WHAT IS BEING ASKED: Render the material from the line containing "At what (x,y)" up to and including the line containing "center [994, 306]." as a JSON list of strings, one string per line, skipping blank lines. Leave the pictures out.

※ ※ ※

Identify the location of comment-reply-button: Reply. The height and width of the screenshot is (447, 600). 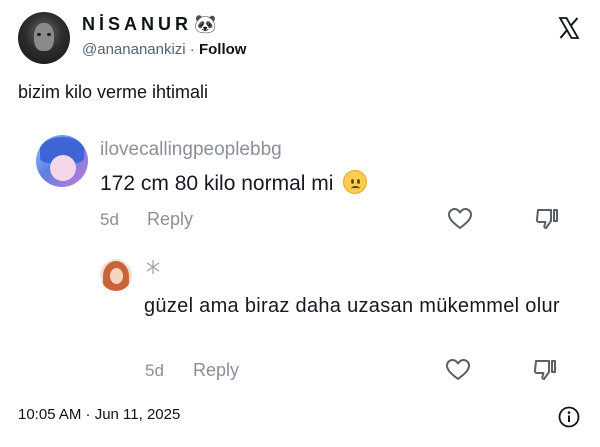
(170, 219).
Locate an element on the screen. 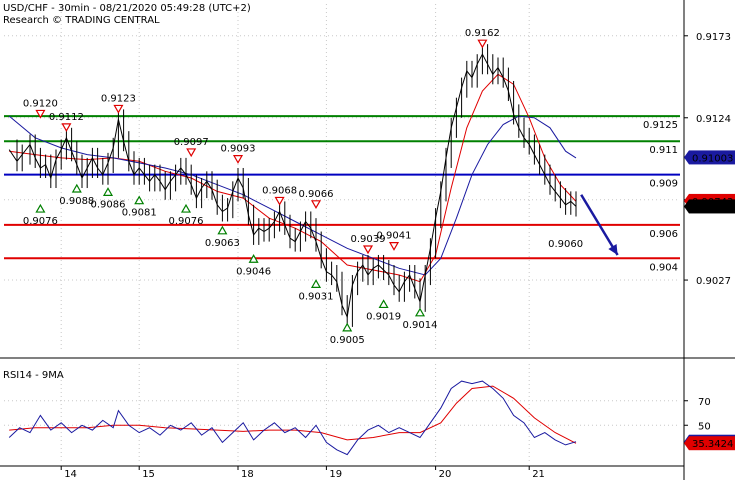 The width and height of the screenshot is (735, 480). price-tick-label: 0.9027 is located at coordinates (714, 282).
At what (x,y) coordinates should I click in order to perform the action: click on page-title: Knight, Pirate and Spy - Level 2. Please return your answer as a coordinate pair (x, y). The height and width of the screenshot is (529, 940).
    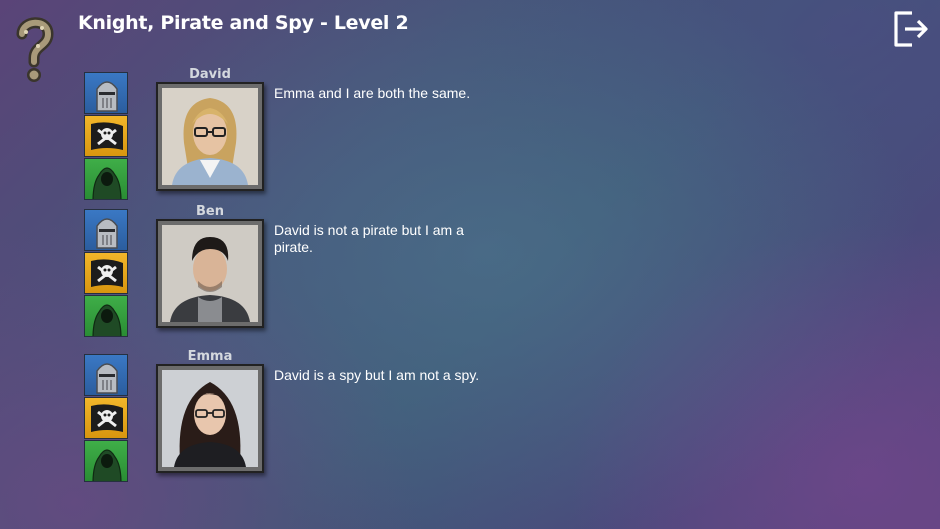
    Looking at the image, I should click on (244, 23).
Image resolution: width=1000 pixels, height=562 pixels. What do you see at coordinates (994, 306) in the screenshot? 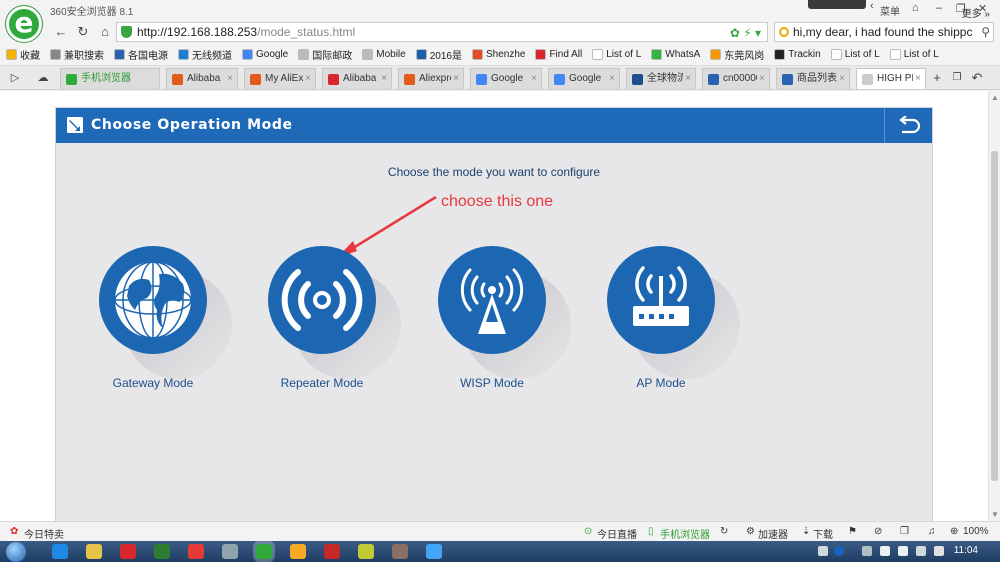
I see `page-scrollbar: ▲ ▼` at bounding box center [994, 306].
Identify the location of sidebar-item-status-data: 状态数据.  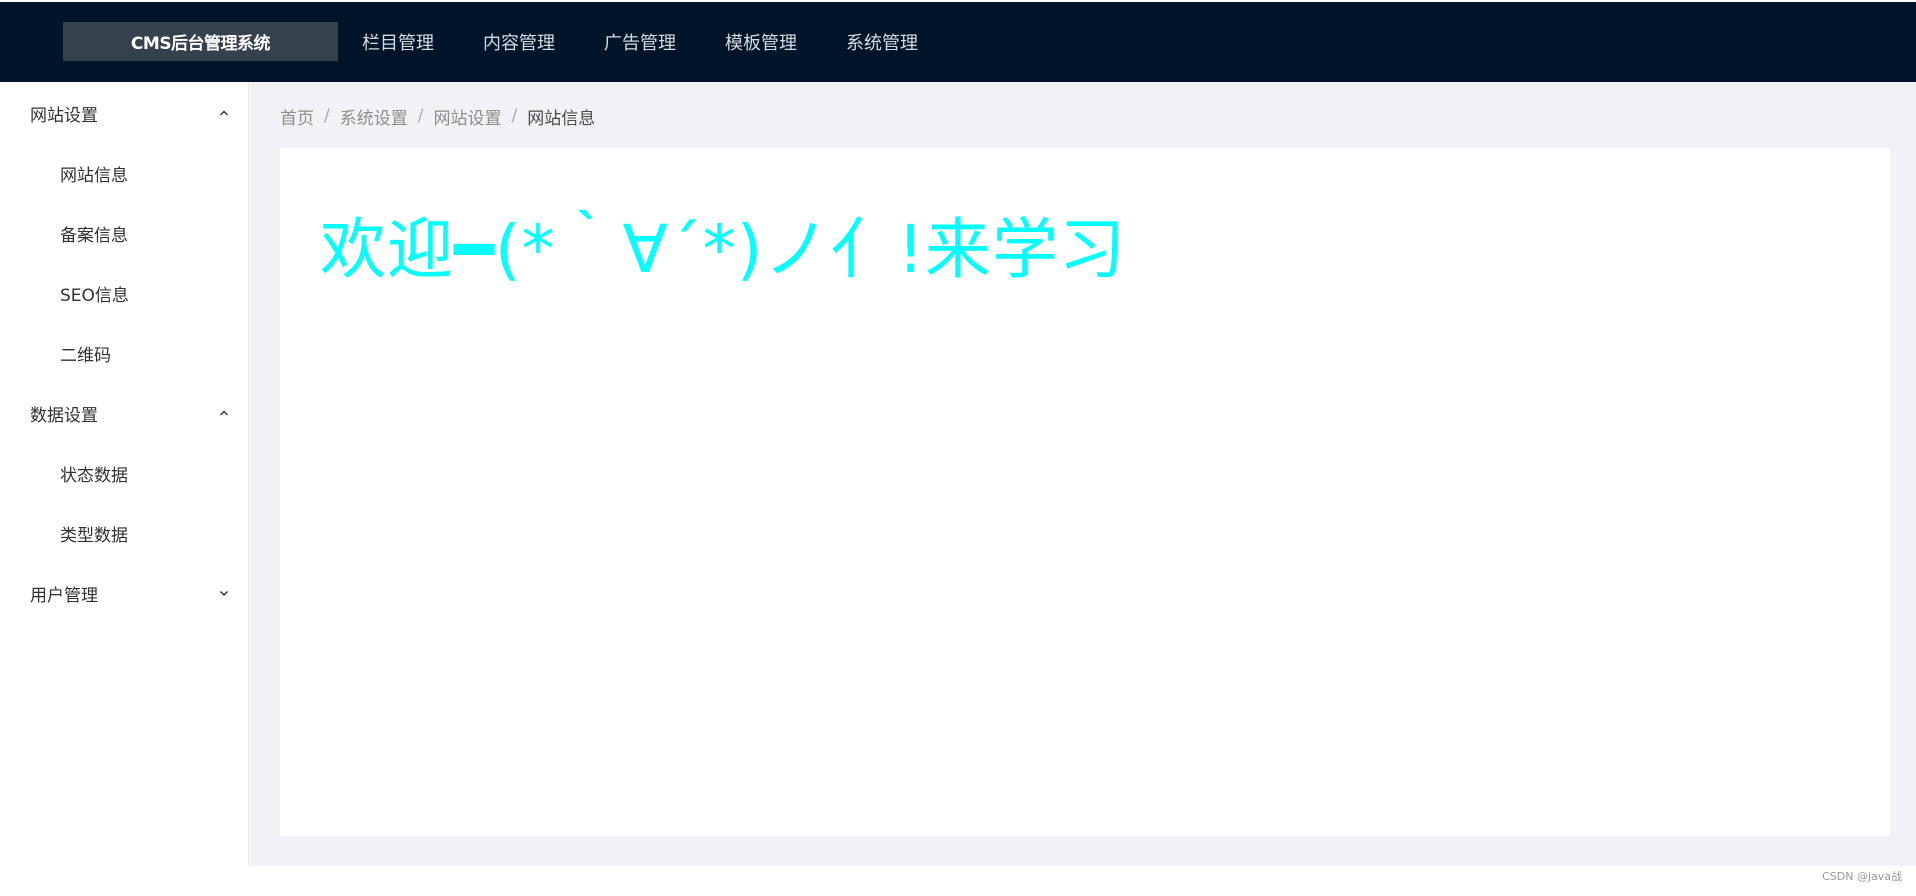
(94, 473).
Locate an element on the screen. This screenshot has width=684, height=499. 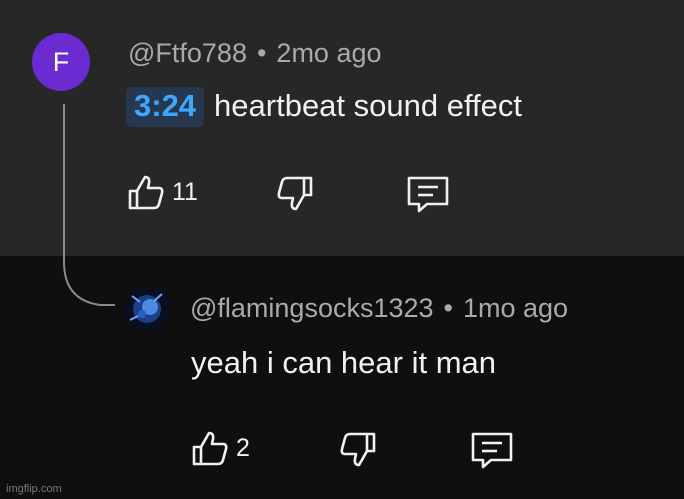
comment-age: 2mo ago is located at coordinates (328, 53).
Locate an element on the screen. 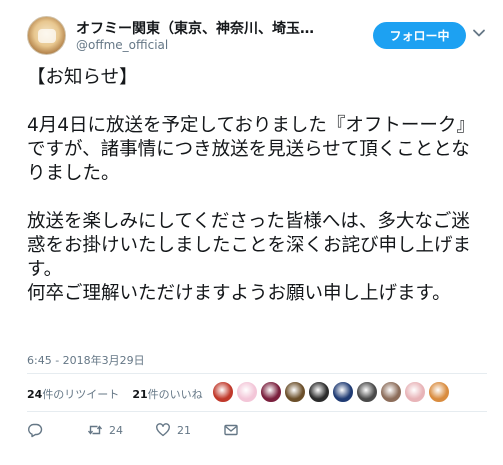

※ ※ ※

RESPONSE TO THE TASK:
[
  "At what (x,y) coordinates should I click in order to perform the action: click on page-title: Knight, Pirate and Spy - Level 2. Please return your answer as a coordinate pair (x, y). The height and width of the screenshot is (529, 940).",
  "    Looking at the image, I should click on (244, 23).",
  "Image resolution: width=1000 pixels, height=562 pixels. What do you see at coordinates (994, 306) in the screenshot? ",
  "I see `page-scrollbar: ▲ ▼` at bounding box center [994, 306]."
]